Deemed disposal is an anti-avoidance measure that applies to investments in Irish domiciled investment funds and life assurance products, as well as equivalent offshore funds and certain foreign life assurance products. Under the deemed disposal rule, tax is levied eight years after an investment is made, and every subsequent eight years, regardless of whether or not a disposal has in fact occurred. The tax is levied on any gain in the value of the investment from the date of acquisition to the date of the deemed disposal. On the ultimate disposal of the investment, any tax paid is allowed as a credit against the final tax liability. The purpose of deemed disposal is to prevent the indefinite roll-up of income and gains and the associated loss of tax to the Exchequer.
The Deputy maybe aware that Finance Bill 2025 provides for a reduction in the taxation rate that applies to Irish and equivalent offshore funds, and Irish and certain foreign life assurance products, from 41% to 38%, intended as an important first step in supporting retail investment in Ireland.
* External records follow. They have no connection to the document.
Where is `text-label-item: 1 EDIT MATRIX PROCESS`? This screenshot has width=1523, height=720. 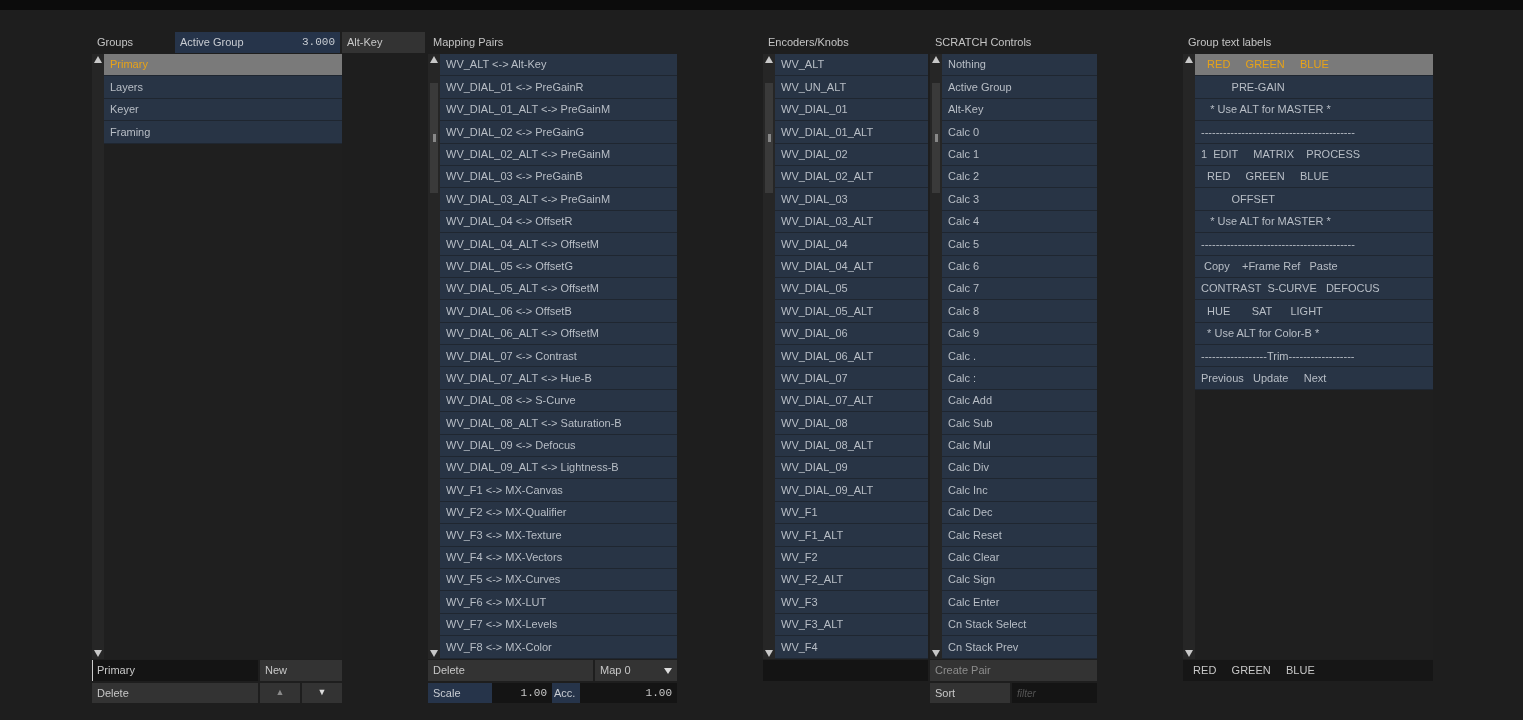
text-label-item: 1 EDIT MATRIX PROCESS is located at coordinates (1314, 154).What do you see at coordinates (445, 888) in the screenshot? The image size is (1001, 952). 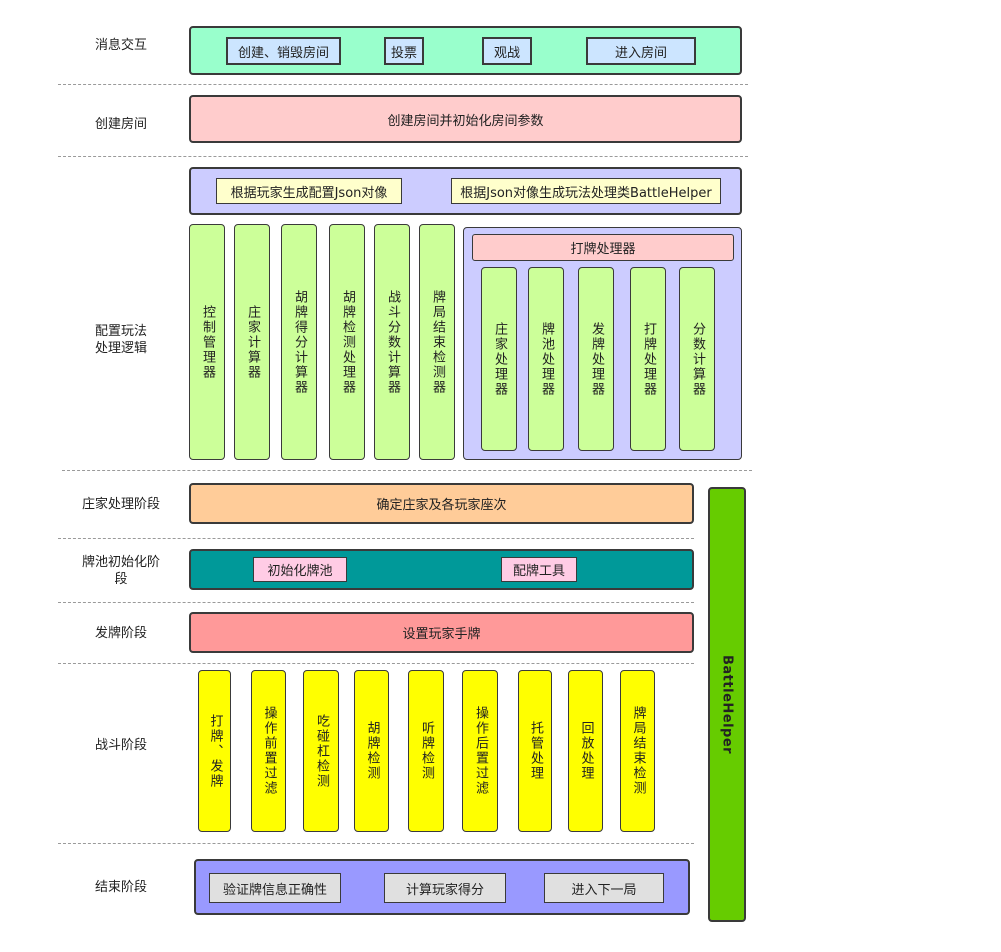 I see `calc-score-box: 计算玩家得分` at bounding box center [445, 888].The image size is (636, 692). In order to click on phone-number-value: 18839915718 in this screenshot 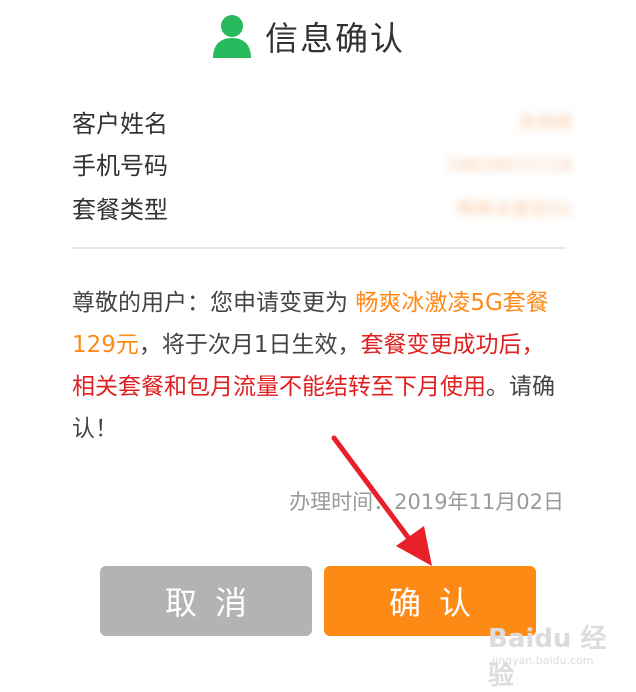, I will do `click(509, 166)`.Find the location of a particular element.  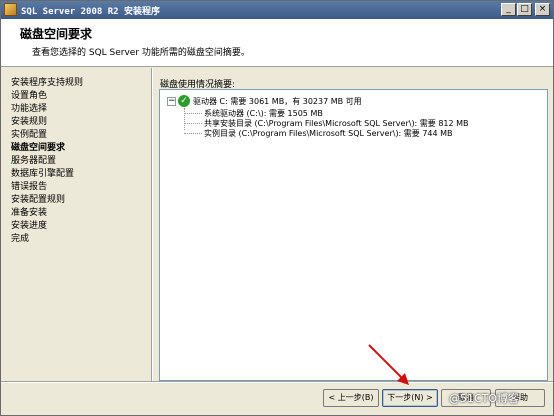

However, I am conscious of the need for further adaptation of the existing complex system which applies to the taxation of investments, and I hope that further progress can be made across coming budgets to address some of the existing obstacles to greater retail investment. Work is continuing on the roadmap for retail investment announced in Budget 2026. This roadmap will be published in early 2026 and will set out an approach to simplify and adapt the tax framework to further support retail investment. This roadmap will facilitate due consideration of the Funds Sector 2030 Report, which made recommendations in relation to deemed disposal. It will also take into account the European Commission’s recommendation on Savings and Investment Accounts.